[[ DATA PROVIDED, beginning ]]

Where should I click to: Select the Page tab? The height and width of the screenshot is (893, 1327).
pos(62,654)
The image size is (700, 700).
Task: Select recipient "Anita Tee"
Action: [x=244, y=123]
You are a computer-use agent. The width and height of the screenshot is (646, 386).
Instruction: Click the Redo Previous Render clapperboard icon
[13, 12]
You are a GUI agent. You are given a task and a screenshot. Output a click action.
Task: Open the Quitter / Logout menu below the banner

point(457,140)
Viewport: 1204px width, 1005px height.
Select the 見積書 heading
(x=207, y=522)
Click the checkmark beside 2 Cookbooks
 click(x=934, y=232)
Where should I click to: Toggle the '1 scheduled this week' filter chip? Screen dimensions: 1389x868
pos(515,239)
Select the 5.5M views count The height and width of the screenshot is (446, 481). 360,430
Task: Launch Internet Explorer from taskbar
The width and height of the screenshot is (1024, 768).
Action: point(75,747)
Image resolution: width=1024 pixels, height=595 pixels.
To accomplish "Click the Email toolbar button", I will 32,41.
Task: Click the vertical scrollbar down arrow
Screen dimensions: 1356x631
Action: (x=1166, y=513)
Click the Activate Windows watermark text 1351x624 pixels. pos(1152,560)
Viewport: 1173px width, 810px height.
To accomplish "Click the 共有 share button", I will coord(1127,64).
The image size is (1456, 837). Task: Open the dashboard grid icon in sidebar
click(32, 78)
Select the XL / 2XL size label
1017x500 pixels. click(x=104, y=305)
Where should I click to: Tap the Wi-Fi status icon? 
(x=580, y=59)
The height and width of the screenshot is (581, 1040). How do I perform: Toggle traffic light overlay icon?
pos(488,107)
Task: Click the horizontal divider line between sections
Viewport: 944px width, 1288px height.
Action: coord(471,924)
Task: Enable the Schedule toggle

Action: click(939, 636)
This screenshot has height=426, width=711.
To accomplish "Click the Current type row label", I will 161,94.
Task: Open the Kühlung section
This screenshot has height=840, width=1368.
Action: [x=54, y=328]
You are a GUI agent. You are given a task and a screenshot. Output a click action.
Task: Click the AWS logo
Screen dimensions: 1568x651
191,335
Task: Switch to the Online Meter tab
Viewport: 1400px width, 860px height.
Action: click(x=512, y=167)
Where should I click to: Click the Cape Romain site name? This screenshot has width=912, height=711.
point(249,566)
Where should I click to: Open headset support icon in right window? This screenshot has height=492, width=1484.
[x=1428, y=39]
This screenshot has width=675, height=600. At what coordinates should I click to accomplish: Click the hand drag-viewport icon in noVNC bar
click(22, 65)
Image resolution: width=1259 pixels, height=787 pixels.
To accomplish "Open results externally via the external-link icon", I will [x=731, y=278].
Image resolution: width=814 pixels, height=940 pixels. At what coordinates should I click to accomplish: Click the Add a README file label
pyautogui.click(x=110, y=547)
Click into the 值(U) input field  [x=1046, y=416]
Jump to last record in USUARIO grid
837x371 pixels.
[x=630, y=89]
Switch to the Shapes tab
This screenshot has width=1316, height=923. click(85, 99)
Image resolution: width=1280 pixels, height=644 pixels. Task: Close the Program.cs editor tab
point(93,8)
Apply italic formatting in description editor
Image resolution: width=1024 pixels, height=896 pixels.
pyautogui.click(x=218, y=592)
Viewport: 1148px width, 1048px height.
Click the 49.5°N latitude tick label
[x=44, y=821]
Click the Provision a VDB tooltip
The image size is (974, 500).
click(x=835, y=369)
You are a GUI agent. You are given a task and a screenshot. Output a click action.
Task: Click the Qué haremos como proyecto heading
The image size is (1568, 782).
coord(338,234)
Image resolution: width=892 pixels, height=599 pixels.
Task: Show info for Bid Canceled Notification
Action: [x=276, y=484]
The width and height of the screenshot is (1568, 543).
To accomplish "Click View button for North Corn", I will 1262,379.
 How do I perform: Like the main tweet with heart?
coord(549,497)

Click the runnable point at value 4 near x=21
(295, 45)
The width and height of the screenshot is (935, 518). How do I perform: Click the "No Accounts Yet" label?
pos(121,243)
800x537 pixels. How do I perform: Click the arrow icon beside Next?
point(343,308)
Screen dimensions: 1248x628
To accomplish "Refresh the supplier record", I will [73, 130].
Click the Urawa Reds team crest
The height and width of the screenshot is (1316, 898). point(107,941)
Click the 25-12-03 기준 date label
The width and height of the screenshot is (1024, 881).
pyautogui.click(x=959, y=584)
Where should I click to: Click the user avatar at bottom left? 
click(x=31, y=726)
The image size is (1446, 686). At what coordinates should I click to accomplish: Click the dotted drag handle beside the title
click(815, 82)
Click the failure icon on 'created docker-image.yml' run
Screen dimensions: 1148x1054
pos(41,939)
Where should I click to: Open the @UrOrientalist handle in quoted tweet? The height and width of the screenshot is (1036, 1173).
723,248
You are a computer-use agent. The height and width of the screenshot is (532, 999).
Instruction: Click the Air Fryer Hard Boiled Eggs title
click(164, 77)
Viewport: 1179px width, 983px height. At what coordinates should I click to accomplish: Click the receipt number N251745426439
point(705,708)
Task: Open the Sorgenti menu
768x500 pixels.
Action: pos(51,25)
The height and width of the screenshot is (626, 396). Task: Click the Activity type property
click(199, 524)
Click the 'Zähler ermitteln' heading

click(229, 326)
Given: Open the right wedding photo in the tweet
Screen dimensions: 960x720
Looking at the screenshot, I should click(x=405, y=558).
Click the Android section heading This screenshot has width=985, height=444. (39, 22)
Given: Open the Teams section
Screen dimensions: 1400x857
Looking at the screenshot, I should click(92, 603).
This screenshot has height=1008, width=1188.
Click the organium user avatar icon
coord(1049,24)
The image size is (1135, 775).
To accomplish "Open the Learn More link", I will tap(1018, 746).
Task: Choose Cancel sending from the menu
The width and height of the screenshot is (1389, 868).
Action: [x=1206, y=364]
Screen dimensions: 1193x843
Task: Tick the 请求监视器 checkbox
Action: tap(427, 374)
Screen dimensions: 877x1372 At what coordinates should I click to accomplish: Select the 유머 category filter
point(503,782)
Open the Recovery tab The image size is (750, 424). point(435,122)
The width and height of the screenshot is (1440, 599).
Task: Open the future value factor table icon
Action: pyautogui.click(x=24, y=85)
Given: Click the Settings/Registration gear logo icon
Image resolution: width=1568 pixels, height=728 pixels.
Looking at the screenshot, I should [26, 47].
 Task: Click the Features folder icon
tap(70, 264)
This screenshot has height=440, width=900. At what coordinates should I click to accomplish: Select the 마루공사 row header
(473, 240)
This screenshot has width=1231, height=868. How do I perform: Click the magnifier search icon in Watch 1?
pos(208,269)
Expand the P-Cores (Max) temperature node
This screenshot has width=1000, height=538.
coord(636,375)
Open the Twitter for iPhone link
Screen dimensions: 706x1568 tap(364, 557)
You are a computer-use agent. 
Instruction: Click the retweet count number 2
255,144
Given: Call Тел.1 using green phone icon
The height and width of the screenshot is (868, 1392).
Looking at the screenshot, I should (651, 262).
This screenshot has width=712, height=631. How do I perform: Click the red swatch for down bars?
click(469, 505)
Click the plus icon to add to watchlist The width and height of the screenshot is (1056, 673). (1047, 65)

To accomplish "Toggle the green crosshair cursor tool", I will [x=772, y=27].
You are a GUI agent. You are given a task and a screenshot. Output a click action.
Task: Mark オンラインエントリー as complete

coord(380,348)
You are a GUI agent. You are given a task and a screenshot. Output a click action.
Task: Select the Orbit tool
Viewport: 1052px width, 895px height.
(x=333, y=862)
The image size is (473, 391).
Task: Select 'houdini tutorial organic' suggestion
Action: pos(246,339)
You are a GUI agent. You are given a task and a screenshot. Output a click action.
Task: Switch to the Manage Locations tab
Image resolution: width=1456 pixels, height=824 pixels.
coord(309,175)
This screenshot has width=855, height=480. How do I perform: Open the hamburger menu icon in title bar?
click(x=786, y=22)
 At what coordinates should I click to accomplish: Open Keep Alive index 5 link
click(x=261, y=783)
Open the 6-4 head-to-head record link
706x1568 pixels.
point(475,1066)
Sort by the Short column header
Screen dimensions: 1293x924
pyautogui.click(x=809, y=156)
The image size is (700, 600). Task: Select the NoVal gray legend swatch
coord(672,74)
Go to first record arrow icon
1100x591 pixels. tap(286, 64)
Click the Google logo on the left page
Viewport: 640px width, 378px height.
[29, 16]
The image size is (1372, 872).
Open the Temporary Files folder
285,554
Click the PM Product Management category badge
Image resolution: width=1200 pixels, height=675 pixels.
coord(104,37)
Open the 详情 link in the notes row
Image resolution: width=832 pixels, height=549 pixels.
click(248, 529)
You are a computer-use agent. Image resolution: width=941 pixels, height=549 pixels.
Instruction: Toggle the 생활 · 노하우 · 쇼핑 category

[[ DATA PROVIDED, end ]]

Each line in the data where the string "computer" occurs should be identified and copied.

You are a computer-use agent. The width and height of the screenshot is (646, 386).
You are a computer-use agent. The height and width of the screenshot is (532, 999).
You are a computer-use agent. 
You are a computer-use agent. Image resolution: width=941 pixels, height=549 pixels.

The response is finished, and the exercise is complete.